(Lines on finding words and elements)
* * *
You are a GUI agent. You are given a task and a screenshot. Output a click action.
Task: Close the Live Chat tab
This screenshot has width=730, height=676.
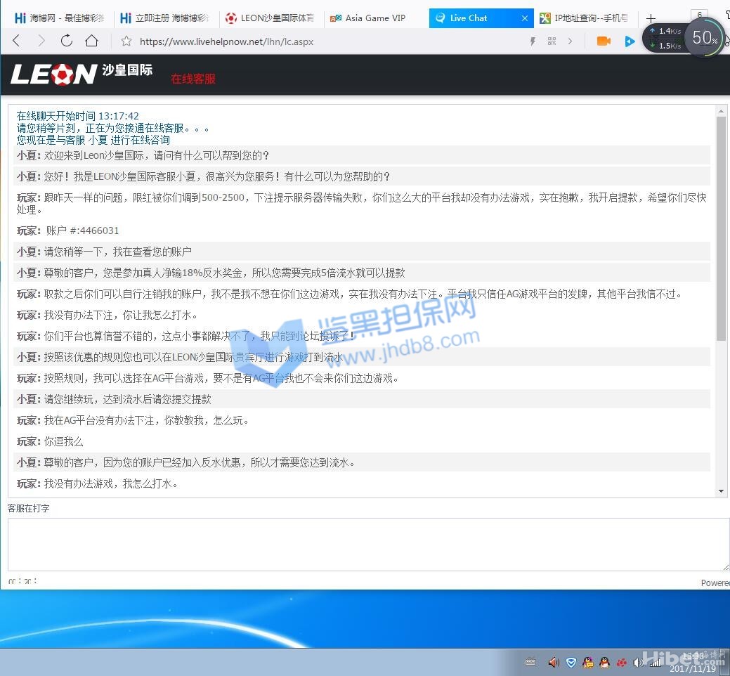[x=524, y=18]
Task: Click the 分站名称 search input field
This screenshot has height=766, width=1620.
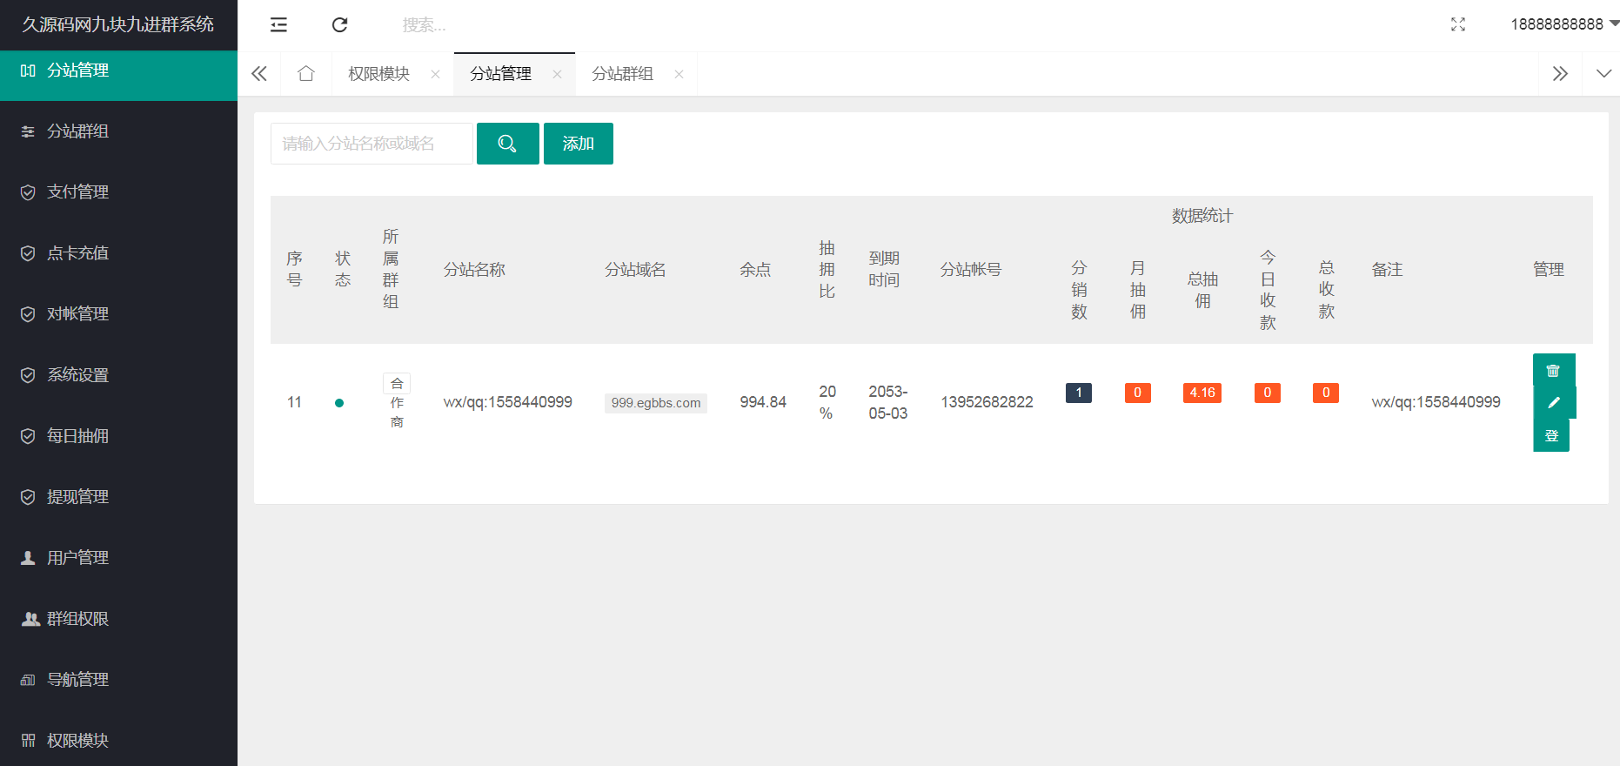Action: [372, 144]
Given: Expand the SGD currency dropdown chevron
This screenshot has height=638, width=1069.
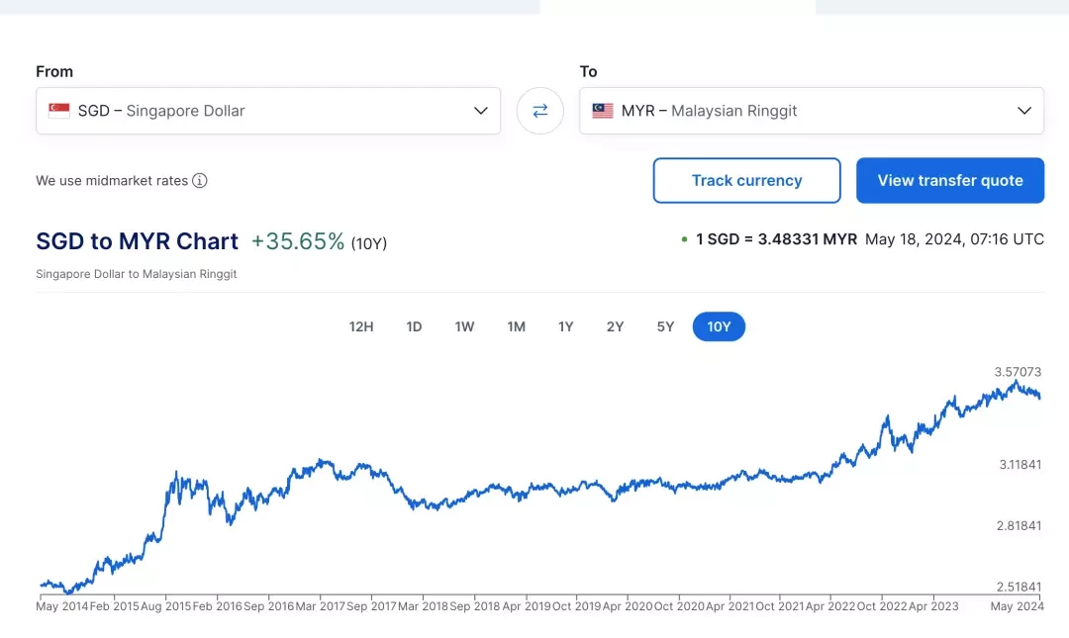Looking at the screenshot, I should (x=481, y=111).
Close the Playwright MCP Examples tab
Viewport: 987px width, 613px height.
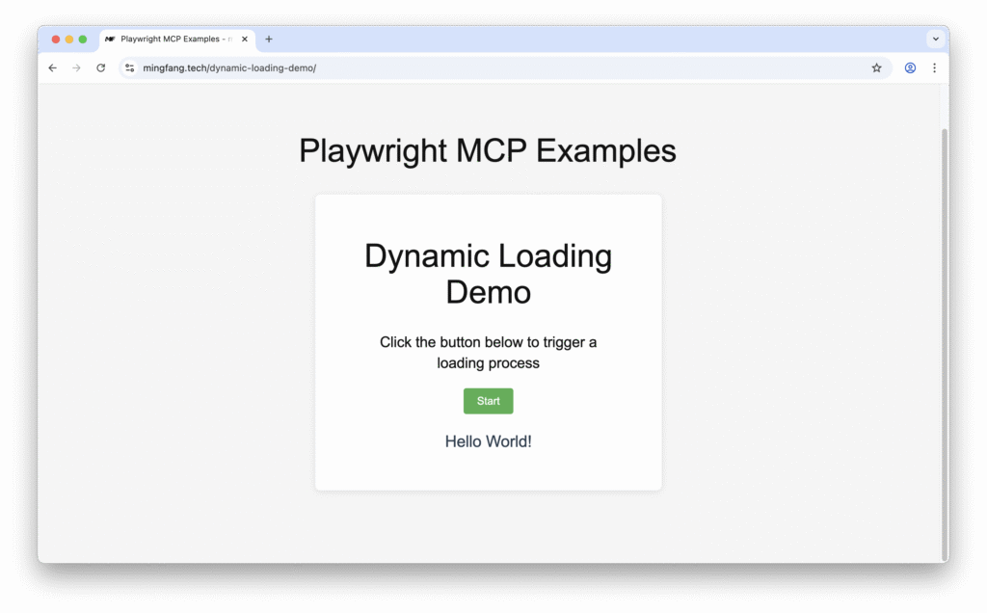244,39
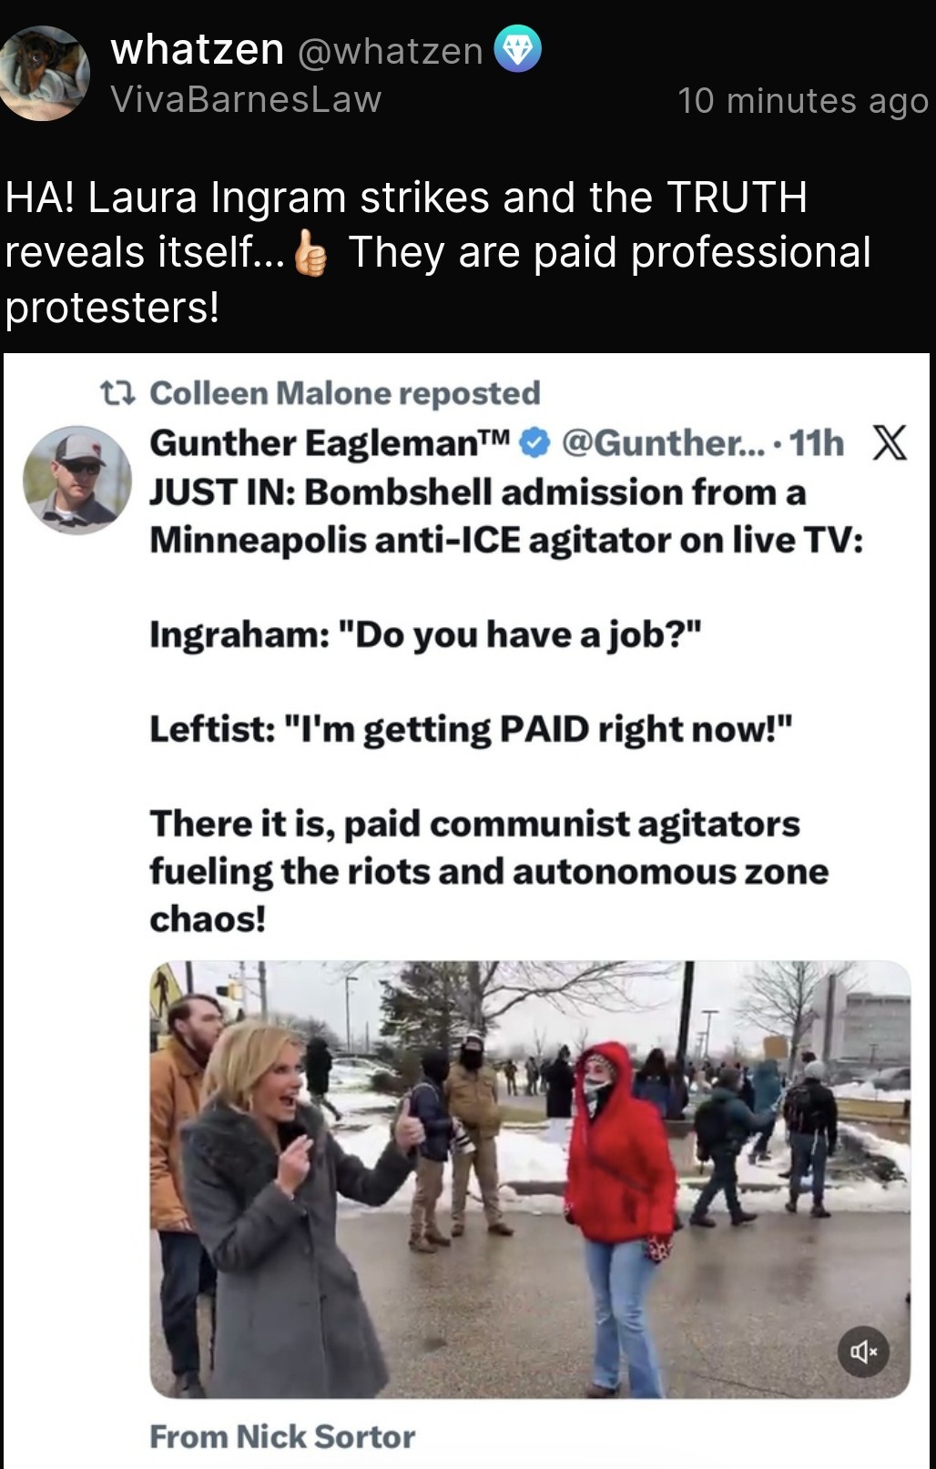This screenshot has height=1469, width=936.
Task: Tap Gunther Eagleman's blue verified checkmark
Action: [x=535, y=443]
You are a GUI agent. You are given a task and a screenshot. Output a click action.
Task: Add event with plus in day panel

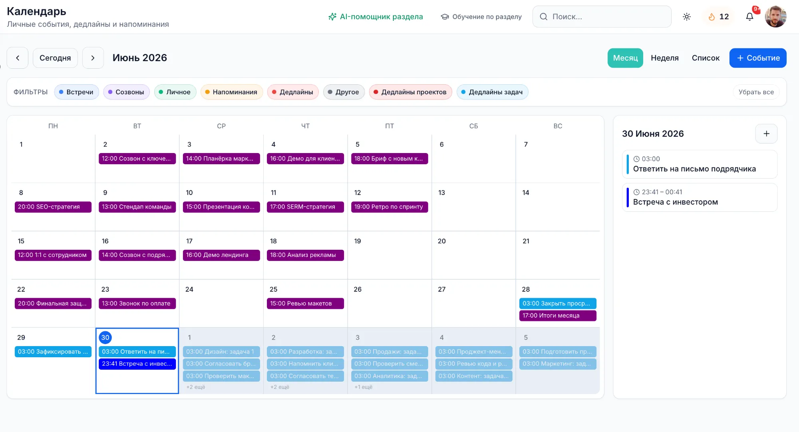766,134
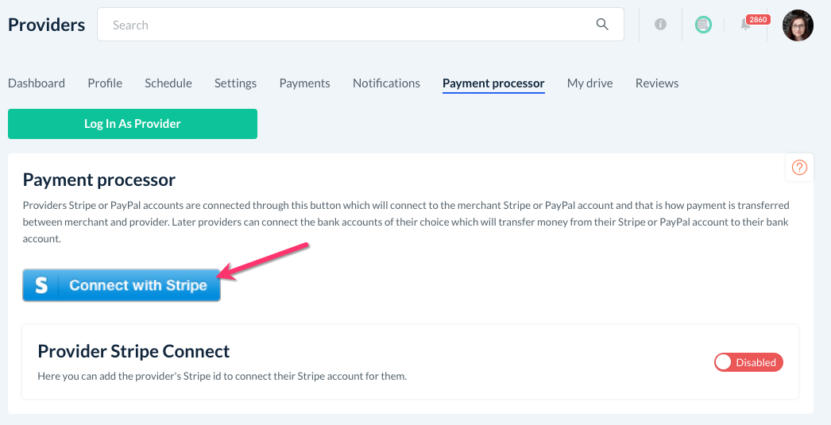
* * *
WHAT YOU HAVE TO DO: Copy all of the lines above word for word, leaving out the pictures.

TASK RESPONSE:
You are a GUI agent. You are given a task and a screenshot. Output a click action.
Task: Close the Live Chat tab
This screenshot has width=730, height=676.
[x=524, y=18]
Task: Click the 分站名称 search input field
This screenshot has height=766, width=1620.
Action: [372, 144]
Given: Expand the SGD currency dropdown chevron
This screenshot has height=638, width=1069.
Looking at the screenshot, I should (x=481, y=111).
Close the Playwright MCP Examples tab
Viewport: 987px width, 613px height.
244,39
This screenshot has height=1469, width=936.
Task: Tap Gunther Eagleman's blue verified checkmark
Action: [x=535, y=443]
You are a GUI agent. You are given a task and a screenshot. Output a click action.
Task: Add event with plus in day panel

766,134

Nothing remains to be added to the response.